Alexia Lewis is a polymathic poet, utilizing everything from performance to video, visual arts (including making watercolor paintings from the juice of overripe berries), Instagram stories, and writing as means to document and explore her experience. Her work melds unapologetic confrontation with vulnerability, all of it tempered with visual elegance and ease. What follows is a sketch that serves as a self-portrait through words.


“Deep down, I have a twisted, lustful desire for men who can’t or won’t show up for me. Yet I never even loved those. I do love [redacted]. I will never judge or question my feelings for him. Not ever again.”


Another day. Day x out of xx. She had already let go of any grand visions she had for her so-called future, and she feels delicious for it. Nothing to do except twiddle her thumbs, binge on “Westworld”, scroll endlessly, and sext with her ex ’cause she’s messy like that. 

She’s a sucker for self-improvement, and all the classes and content are free or damn near so. She makes purchases of inner work with her parents’ money. That live webinar by Carolyn Elliot Ph.D. was pret-ty bomb, hitting all the right notes, really making her dig deep on what she always said she believes. Alchemize success by getting comfortable being adored and resented at the same damn time? Know that you are one with Universal Spirit, and embrace the shadow of you? That’s her type shit. Let’s get the book!

April 7th, 2020

“My love for twisting myself in knots to conform to mediocrity knows no bounds. My glory and riches come from my intensity, my burning like a white-hot fire, and I’ll snuff myself out just to fit in with basic bitches. Just thinking about all the times I faked being basic and simple, and then blamed God for my poverty, it turns me on in a way like no other.”


She devoured “Existential Kink” over the course of the week, alternating between journaling, sexting with the ex, staring at the wall, and burning up with desire. Deep, longing desire for everything she said she wanted (THE WORLD AND EVERYTHING IN IT) mixed up with unfathomable, delicious, damn near sexual satisfaction with her present condition.
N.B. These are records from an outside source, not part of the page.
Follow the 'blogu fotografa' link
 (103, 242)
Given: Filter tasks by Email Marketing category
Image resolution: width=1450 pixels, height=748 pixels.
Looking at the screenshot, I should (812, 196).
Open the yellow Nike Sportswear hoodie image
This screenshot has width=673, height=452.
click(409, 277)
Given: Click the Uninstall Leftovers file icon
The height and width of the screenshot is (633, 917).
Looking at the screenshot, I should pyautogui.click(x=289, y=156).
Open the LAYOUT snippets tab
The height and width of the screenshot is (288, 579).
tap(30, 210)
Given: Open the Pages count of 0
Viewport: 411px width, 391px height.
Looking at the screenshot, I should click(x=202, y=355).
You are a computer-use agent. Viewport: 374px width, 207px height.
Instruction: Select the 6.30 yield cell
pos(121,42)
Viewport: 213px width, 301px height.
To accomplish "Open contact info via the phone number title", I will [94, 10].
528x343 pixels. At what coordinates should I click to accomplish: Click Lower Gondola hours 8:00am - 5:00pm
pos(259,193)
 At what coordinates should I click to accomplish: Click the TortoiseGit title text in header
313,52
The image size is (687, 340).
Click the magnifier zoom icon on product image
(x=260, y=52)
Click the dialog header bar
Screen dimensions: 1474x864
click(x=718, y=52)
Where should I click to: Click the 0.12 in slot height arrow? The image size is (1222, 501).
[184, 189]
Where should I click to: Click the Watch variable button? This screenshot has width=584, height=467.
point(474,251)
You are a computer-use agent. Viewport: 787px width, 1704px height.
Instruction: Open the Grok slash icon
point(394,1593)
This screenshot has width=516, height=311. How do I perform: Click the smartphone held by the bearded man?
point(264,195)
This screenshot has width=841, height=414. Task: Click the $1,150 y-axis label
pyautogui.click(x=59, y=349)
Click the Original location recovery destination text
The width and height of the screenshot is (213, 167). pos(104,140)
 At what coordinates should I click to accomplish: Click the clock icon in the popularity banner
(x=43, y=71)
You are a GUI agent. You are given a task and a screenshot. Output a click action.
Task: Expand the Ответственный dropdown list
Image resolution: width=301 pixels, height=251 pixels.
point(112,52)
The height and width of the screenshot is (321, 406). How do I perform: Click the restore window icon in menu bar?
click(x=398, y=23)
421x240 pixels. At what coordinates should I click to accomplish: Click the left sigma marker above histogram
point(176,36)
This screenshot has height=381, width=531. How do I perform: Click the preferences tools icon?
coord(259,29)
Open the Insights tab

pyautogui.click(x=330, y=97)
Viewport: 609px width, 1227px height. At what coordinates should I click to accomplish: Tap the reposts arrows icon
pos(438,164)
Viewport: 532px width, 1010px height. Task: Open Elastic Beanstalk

Everything about her poverty, her subjugation, her diminishment; all of the conditions that kept her down were her own sensual projections. And she didn’t even know it.

April 10th, 2020

“As long as I’m broke, underpaid, and drowning in debt, I get to justify a self-righteousness that I’m not even aware I carry around with me. And I get to be doted on: the world is an attentive lover, satisfying every craving and need. This unjust world, this disgusting, capitalist, racist world must cater to me, and I get to look down my nose at it. Because nothing gets me hotter than the vision of the mighty-yet-inferior attending to me, like a submissive who understands all the rules. My self-righteousnes and my moral SUPERIORITY must be quenched.”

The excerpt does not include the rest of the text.